Nick’s explanation runs like this:
One can get about two hours of good quality video (with compression) onto a single sided (4.7Gb ‘120 min’) dvd which cost around 50p each. Longer films won’t squeeze down on one disk without loss of quality, or spanning onto two disks, which is a hassle when watching. One can buy 9.4Gb DVDs (which is what distributors release movies on) but these are much more expensive in the region of £5-£8, making copying uneconomic, compared with the cost of buying an original DVD.
I wonder, too, if studios deliberately add CGI effects which are hard for compression algorithms to handle and reduce? If so not just the length of modern movies, but the very aesthetics of them are being shaped by the desire to avoid piracy.

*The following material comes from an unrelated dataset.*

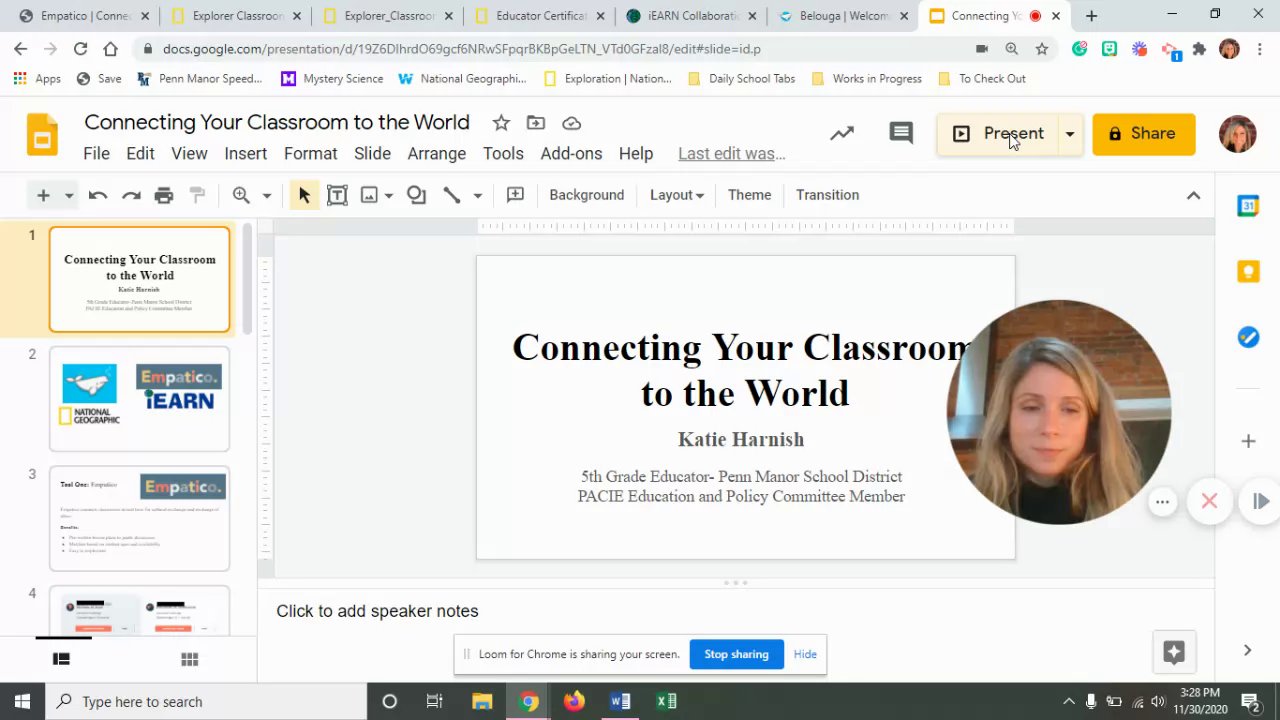Open new slide layout dropdown arrow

I think that some industry economics may also be playing out. In particular, the DVD market generates more than half of the studio revenues, but as the different windows get compressed (theatrical, direct, TV on demand, TV pay, free TV), and have to work harder with the end of the the rentals market – which I blogged about earlier. The increasing presence in homes of high definition TVs creates value for the studios in investing in rich visual effects to encourage people to buy the DVD rather than waiting for the film to appear on TV.
There’s also the notion of the film as ‘event’ which needs to cut through marketing noise and launch big on its first weekend, to gain the momentum which boosts theatrical revenues and then, generally, DVD revenues as well.
It’s also worth noting that a couple of constraints have disappeared. The first is that multiplexes have removed the need to keep films far enough below two hours to let cinemas run three shows between 5pm and 11pm, and maybe also the increasing power and influence of both stars and directors generates creative inflation: the James Cameron ‘Titanic’ effect.